◆ WORK INSTRUCTIONS ◆
a - Answer these questions from the blog post below:
(i) At whose place was the "surprise" going away party held?
(ii) What lottery does the writer hope to have won?
(iii) What bill does the writer need to start paying soon?
b - In the blog post below, retype the passage that opens with the words containing "3. It's weird" and closes with "at once. Sickkk.".

◆ SOURCE EXTRACT ◆
────────────────────────────────────────

It feels like a lifetime ago that I was counting down the days til I moved - and not in an excitable way really. Just counting down the inevitable I guess. Feels like just yesterday we were at Miles'/Cassy's for my "surprise" going away party - "Ohh, whatta night.." - haha, and the night after that at Sean's. A couple of nights with friends that I won't forget anytime soon. It was a good way to end...an era. HAHA. I don't know how to put it...but you know what I mean. It was though. Definitely memorable.
3. It's weird to think that in less than a month, I'll be in university. In another month, I would've had orientation..gotten my UPass, found out if I won the stinkin' lottery for parking at school, STARTED school - I'll be a few days into my first week at university...that's pretty exciting and scary and nerve wracking (is that how you spell it?) all at once. Sickkk.
4. I need to buy books for school...hmm. What happened to good ol' school supply lists in the mail telling me exactly what I need? Especially the ones from middle school...miss those already - haha.
5. I want a new phone. Also, I need to start paying for my phone bill soon. New "responsibilities." Hey, it could be worse...and I guess the new phone can wait - haha.

────────────────────────────────────────

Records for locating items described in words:
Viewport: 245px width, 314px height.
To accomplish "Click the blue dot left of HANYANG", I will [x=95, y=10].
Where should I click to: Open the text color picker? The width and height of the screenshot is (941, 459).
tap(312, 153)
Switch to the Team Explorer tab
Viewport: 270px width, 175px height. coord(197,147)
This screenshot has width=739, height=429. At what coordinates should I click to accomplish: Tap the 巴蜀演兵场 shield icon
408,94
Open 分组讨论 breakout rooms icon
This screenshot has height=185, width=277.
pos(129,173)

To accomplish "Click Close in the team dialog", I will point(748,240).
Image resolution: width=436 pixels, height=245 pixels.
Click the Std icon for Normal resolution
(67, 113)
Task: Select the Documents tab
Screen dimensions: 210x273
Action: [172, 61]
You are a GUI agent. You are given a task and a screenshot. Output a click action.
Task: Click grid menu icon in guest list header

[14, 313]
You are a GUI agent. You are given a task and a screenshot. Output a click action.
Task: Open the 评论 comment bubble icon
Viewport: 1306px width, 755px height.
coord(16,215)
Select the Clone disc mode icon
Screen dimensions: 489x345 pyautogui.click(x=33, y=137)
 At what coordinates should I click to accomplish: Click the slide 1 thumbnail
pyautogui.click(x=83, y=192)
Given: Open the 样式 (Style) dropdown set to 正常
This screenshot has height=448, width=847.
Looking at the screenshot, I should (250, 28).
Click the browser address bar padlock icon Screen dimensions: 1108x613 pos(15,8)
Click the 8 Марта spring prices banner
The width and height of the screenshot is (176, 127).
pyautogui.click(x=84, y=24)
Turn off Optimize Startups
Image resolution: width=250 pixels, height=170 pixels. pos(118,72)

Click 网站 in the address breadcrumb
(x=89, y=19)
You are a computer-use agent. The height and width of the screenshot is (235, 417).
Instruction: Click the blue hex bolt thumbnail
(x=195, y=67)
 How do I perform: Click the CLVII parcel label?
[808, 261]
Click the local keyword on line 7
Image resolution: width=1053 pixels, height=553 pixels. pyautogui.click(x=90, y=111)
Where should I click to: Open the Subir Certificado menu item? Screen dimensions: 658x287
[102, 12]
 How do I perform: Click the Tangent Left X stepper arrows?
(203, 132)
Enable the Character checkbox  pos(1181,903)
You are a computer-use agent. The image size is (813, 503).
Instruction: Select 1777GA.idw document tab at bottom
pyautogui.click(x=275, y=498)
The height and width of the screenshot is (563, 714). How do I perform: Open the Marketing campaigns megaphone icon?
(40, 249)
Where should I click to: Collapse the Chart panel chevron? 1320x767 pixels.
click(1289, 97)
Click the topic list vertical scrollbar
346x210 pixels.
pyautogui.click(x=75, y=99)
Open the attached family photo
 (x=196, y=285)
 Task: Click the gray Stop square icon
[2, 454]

────────────────────────────────────────

◆ ANSWER SET ◆
a -
(i) At Miles'/Cassy's.
(ii) The lottery for parking at school.
(iii) The phone bill.

b -
3. It's weird to think that in less than a month, I'll be in university. In another month, I would've had orientation..gotten my UPass, found out if I won the stinkin' lottery for parking at school, STARTED school - I'll be a few days into my first week at university...that's pretty exciting and scary and nerve wracking (is that how you spell it?) all at once. Sickkk.